In our recent paper, Classifying Scientific Peer Reviews: Distinguishing Authentic, Generic, and AI-Generated Feedback, my co-authors and I decided to tackle this problem head-on. We wanted to see if we could automatically audit and categorize peer reviews to safeguard the academic publishing ecosystem.
Building the dataset
To train a model to catch a generic or AI-generated review, you first need a high-quality dataset. We curated a specialized dataset of 399 reviews divided into three categories:
- Authentic reviews: Sourced directly from journals that publish open peer reviews, such as MDPI and PeerJ. These serve as our baseline for human, expert-level critique.
- AI-Generated reviews: Prompted from models like ChatGPT, DeepSeek, and Claude using published paper abstracts.
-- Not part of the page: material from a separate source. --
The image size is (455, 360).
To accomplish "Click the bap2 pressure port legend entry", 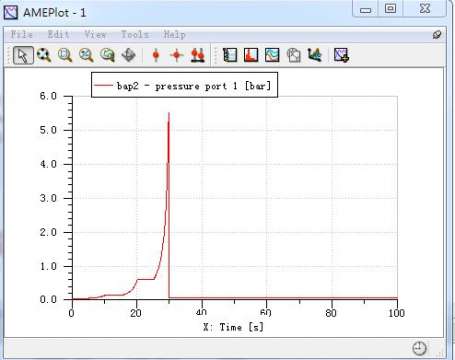I will tap(184, 85).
- Generic reviews: Assembled using sentence concatenation tools to mimic low-effort “pal-reviews” (e.g., “The paper has several typos,” “The title is too long”).
Finding the right filter
We wanted to evaluate how well different transformer architectures could handle the nuanced task of classifying academic text. We tested five models: BERT, DistilBERT, XLNet, RoBERTa, and GPT-4o-nano.
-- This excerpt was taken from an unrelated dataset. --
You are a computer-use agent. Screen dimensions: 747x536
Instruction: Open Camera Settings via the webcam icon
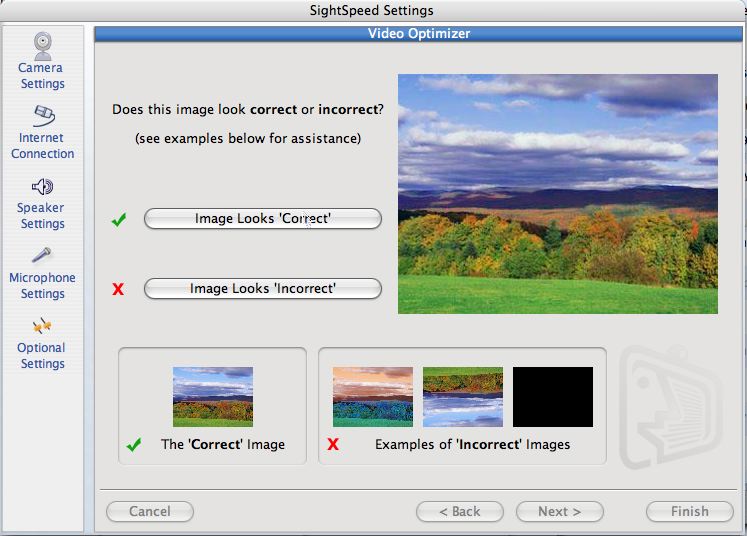coord(43,45)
For the BERT-family models, we implemented tokenization (max length: 512), optimized batch sizes, and used focal loss to handle class imbalance. We employed a rigorous training routine with k-fold cross-validation and early stopping.
graph TD
classDef input fill:#fff,stroke:#333,stroke-width:2px;
classDef model fill:#f9f9f9,stroke:#333;
classDef output fill:#e1f5fe,stroke:#333;
Input["Paper Title + Abstract + Review Text"]:::input
subgraph Architectures [Evaluated Models]
M1["RoBERTa"]:::model
M2["DistilBERT"]:::model
M3["XLNet"]:::model
M4["BERT"]:::model
M5["GPT-4o-nano"]:::model
end
Input --> Architectures
Architectures --> Classify
Classify["Three-Class Categorization"]
Classify --> O1["Authentic"]:::output
Classify --> O2["AI-Generated"]:::output
Classify --> O3["Generic"]:::output
The results: Why GPT-4o-nano won
When evaluating on our held-out test set, the traditional BERT-family models struggled, particularly with the “Generic” class. DistilBERT and RoBERTa showed moderate performance, with RoBERTa achieving a 71.3% accuracy.
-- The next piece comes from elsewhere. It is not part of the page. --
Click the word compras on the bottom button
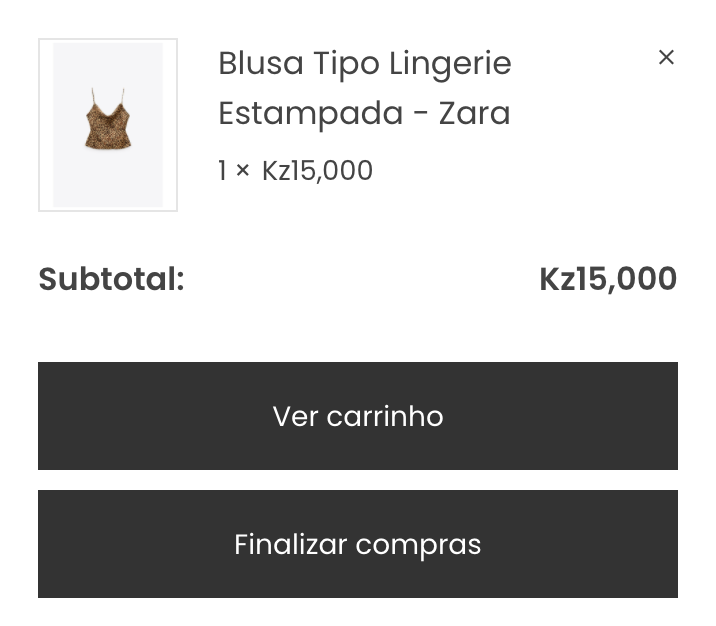The width and height of the screenshot is (716, 626). tap(418, 546)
However, GPT-4o-nano completely shifted the narrative. It substantially surpassed all other models:
- Accuracy: 80.7%
- Macro-F1: 80.6%
Class-wise F1 Scores
| Metric | BERT | DistilBERT | RoBERTa | XLNet | GPT-4o-nano |
|---|---|---|---|---|---|
| AI-Generated | 0.690 | 0.770 | 0.840 | 0.820 | 0.880 |
| Authentic | 0.730 | 0.760 | 0.740 | 0.670 | 0.830 |
| Generic | 0.430 | 0.220 | 0.550 | 0.470 | 0.730 |
GPT-4o-nano demonstrated a massive leap in identifying “Generic” reviews—a category where older models failed to capture the subtle generative characteristics and lack of critical depth.
Future directions
We have made our training pipeline and the fine-tuned models openly available on the Hugging Face Model Hub and our code on GitHub for reproducibility and future research.
As LLMs continue to evolve and refine their language mimicry, classifying human and AI-generated text will become more challenging. Future work will involve exploring multi-modal approaches that incorporate reviewer history, paper metadata, or review sentiment to further enhance classification accuracy. We also plan to investigate custom classification architectures built around CNNs and advanced transformers like LONGFORMER or ELECTRA, as well as techniques like few-shot learning to apply models to new domains with limited data.